On the financial technology side, Voyager's FINTQnologies (FINTQ) has the most extensive digital lending footprint nationwide, with close to P25 billion in loans disbursed since it started in 2015. In September, its digital lending platform Lendr was recognized by the Asian Banker as the Philippine's Consumer Finance Product of the Year, the first fintech initiative to win such an award. FINTQ recently introduced iNVSTR, the country's first digital micro-investment platform. To further help accelerate financial inclusion, FINTQ and its sectoral partners launched KasamaKA, a grassroots-based income and community builder program, last September at an event supported by the Bangko Sentral ng Pilipinas and the Securities and Exchange Commission.
To enable enterprises to reach and engage more customers, Voyager's Hatch offers marketing technology solutions such as sponsored internet access via freenet, insights-driven advertising, sachet rewards for CRM, messaging, and chatbot. It counts close to 300 companies such as Okada, Unilever, Ford, Meralco, S&R, Transcom, Shell, Security Bank, and Shopee as clients.
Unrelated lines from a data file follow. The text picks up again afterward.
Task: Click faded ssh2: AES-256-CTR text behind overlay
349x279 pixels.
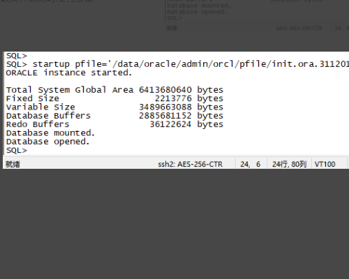Action: click(299, 28)
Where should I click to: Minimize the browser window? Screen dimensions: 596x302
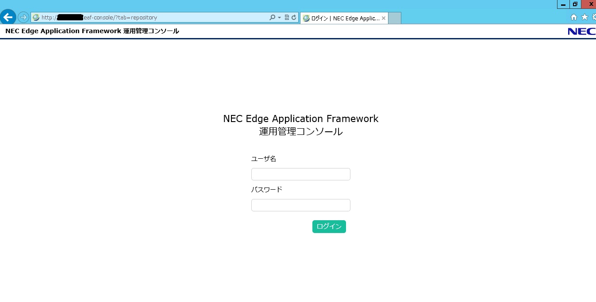[563, 4]
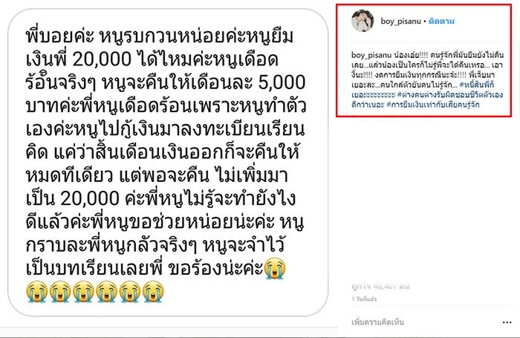Click fourth crying emoji in bottom row

click(x=106, y=291)
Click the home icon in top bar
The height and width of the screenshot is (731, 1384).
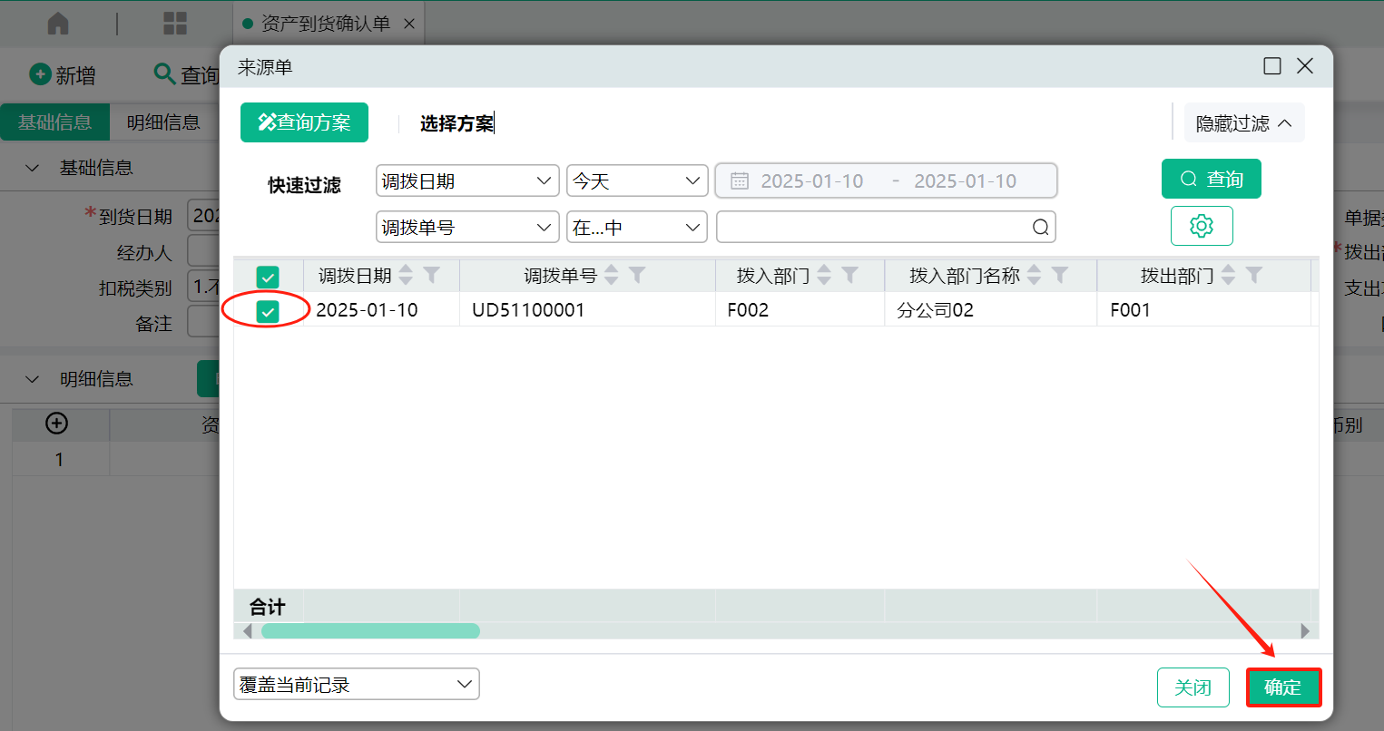[x=58, y=24]
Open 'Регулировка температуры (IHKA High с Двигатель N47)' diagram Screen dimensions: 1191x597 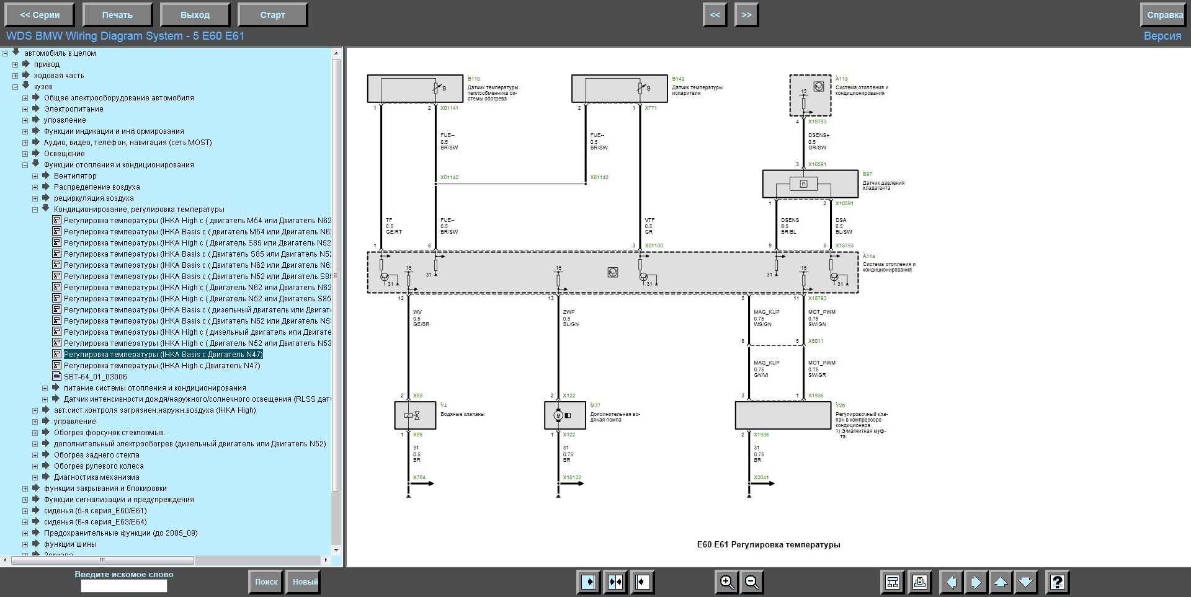click(x=162, y=366)
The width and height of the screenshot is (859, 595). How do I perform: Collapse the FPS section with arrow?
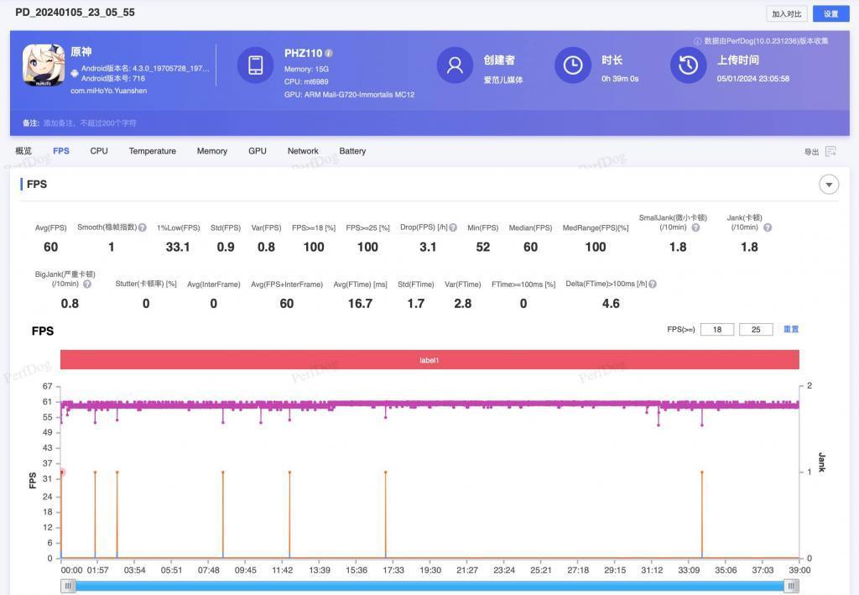829,185
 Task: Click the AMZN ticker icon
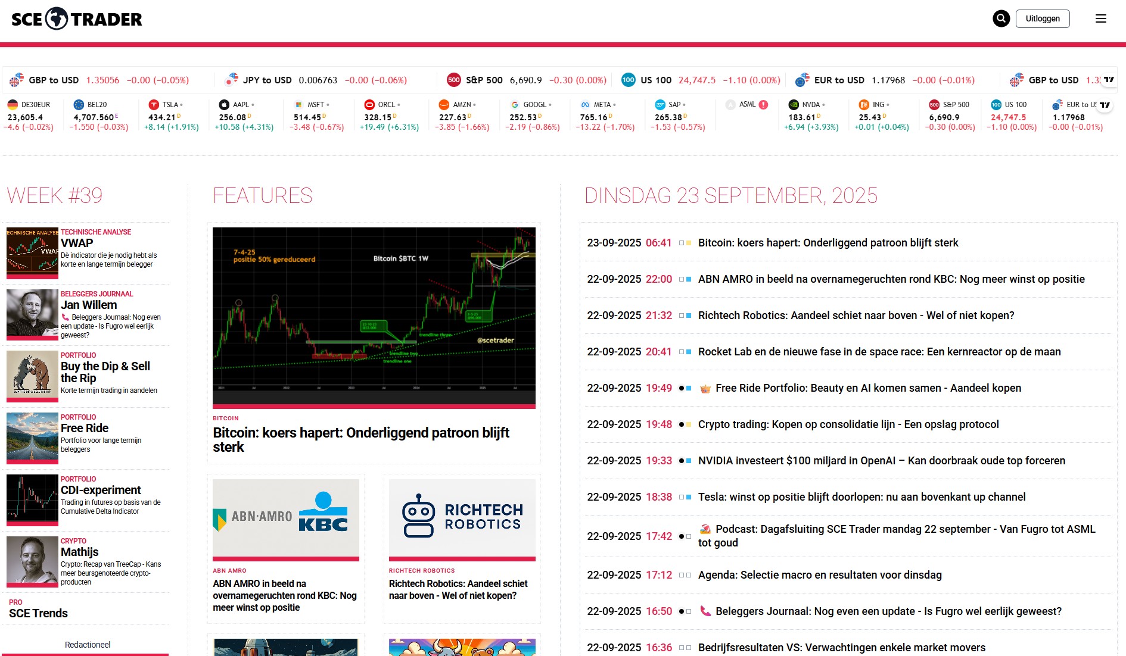pyautogui.click(x=444, y=105)
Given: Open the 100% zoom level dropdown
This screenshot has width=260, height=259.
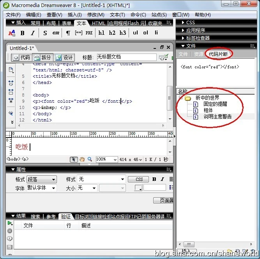Looking at the screenshot, I should tap(106, 159).
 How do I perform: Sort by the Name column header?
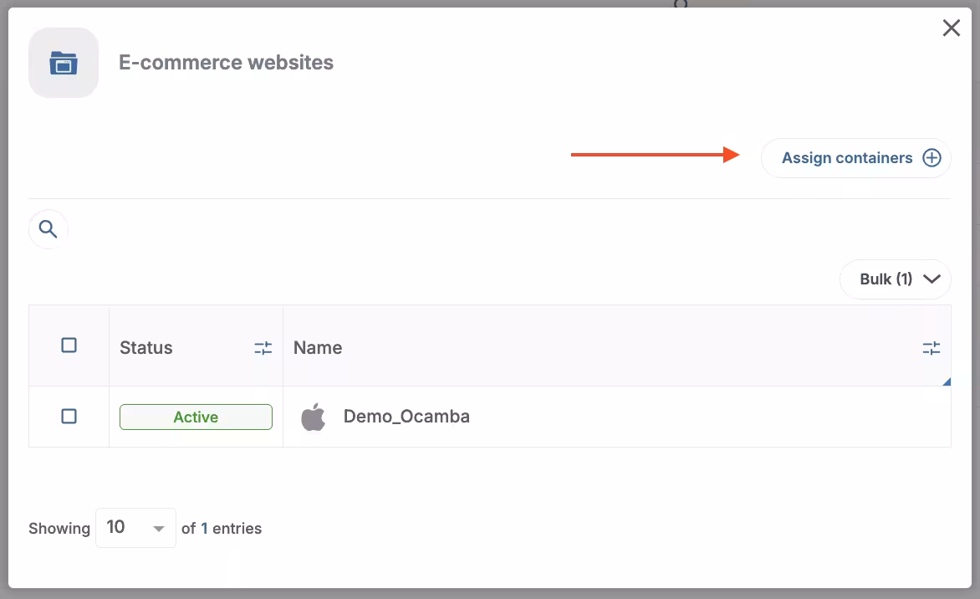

"As we bridge the digital divide, we continue to equip the unconnected, unbanked and underserved markets with homegrown innovations in the areas of financial services, eCommerce, and marketing technologies. These enabling platforms are relevant not just for the Philippines but also for other emerging markets in Southeast Asia and beyond." said Orlando B. Vea, President and CEO at Voyager Innovations.
“Looking at the overall industry numbers, one can see that the fixed line business grew by 9%, fueled by data. That growth in what has been conventionally regarded as an extinct business has ceased to be a surprise to us. We are extremely pleased that we outpaced the industry again, as we grew our overall Fixed Line business by 11%. We enjoy as well better EBITDA margins from the Fixed Line side. It is essential that we extend our market leadership on this front, which now stands at about 67%.
On the flip side, the mobile industry appears to have shrank somewhat - revenues are down 4%. This is of course a cause for some concern and we aim to address that by pursuing our network investments and ensuring that our various strategic initiatives take hold.
All that said, we continue to produce better financial metrics, in particular, our EBITDA and Net Income margins. This ability to remain financially efficient is a must as we await the resurgence of our Wireless business.
With two months to go before the end of the year, we have a firmer handle of what the full year results are likely to be. While we have revised our EBITDA guidance to P68.0 billion from P70.0 billion, we raise our Recurring Core Income guidance (before exceptionals) to P22.0 billion from P21.5 billion. Core Net Income for the full year is likely to come in broadly similar to last year’s level,” Pangilinan said.